FIG. 11E is a schematic view of the shooting frame 402 as seen from the user 405, when laying out the shooting frame 402 at the position of the primary subject in the field of view. When calculating position information of the primary subject in the field of view, first, the computing unit 101 finds the gaze point position 1101 of the user. That is to say, the computing unit 101 acquires the position of the display unit 11 that the user 405, having the HMD 1 in proximity to the eyes, is viewing, as the gaze point position 1101, using the line-of-sight detection unit 110.


Next, the computing unit 101 determines whether or not a primary subject is present within a field-of-view region 406 of the user 405. The field-of-view region 406 of the user 405 is a circular region centered on the position of the gaze point position 1101 of the user, for example. In FIG. 11E, the subject 401 and an object 407 are present in the field-of-view region 406. The computing unit 101 determines whether or not a primary subject is present by whether or not a “subject having a shape that matches a shape of a primary subject registered in advance” is present in the field-of-view region 406. The example in FIG. 11E illustrates a case where a person is registered in advance as the primary subject, and the computing unit 101 determines that the subject 401 that matches the shape of a person is present in the field-of-view region 406. The computing unit 101 then calculates the position of the subject 401 determined to be the primary subject on the display unit 11 to be the position of the primary subject in the field of view.

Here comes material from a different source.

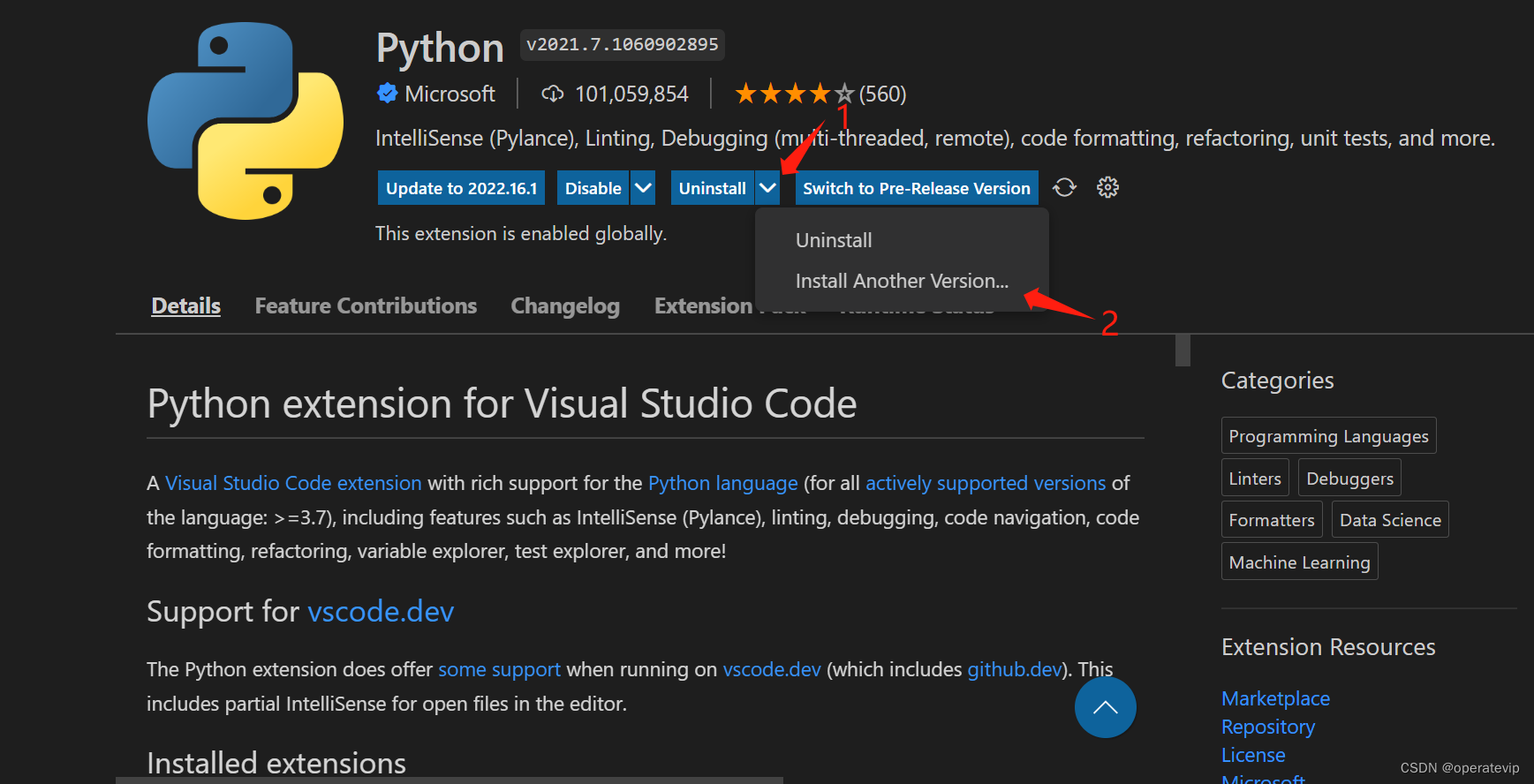The image size is (1534, 784).
Task: Click the blue scroll-to-top arrow button
Action: point(1105,707)
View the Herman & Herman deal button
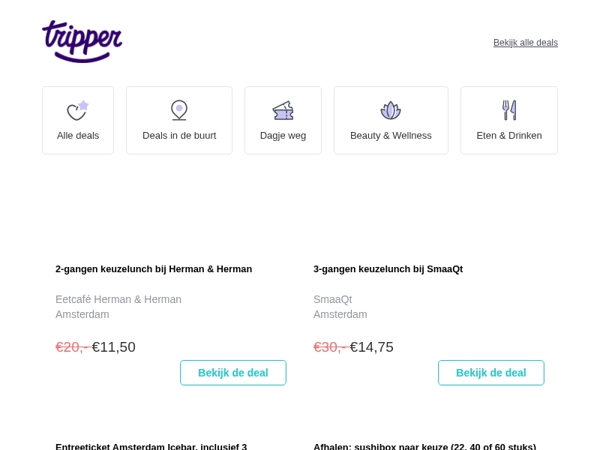Viewport: 600px width, 450px height. click(x=233, y=373)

In step S1312, the computing unit 101 lays out (displays) the shooting frame 402 at a position indicating the primary subject within the field of view on the display unit 11. For example, the computing unit 101 lays out the shooting frame 402 such that the entire boundary of the subject 401 that is determined to be the primary subject is within the shooting frame 402, as illustrated in FIG. 11E. Accordingly, the user 405 can perceive that the shooting frame 402 is laid out in the real space.


As described above, according to the third embodiment, the HMD 1 can lay out (display) the shooting frame at a position away from the position of the hand gesture. Thus, the user can perform posing by hand gestures in a state with the arms lowered, and accordingly, images of intended compositions can be acquired in a state where fatigue and load on the arms are reduced.


According to the present invention, realization of processing intended by the user can be realized through particular hand gestures.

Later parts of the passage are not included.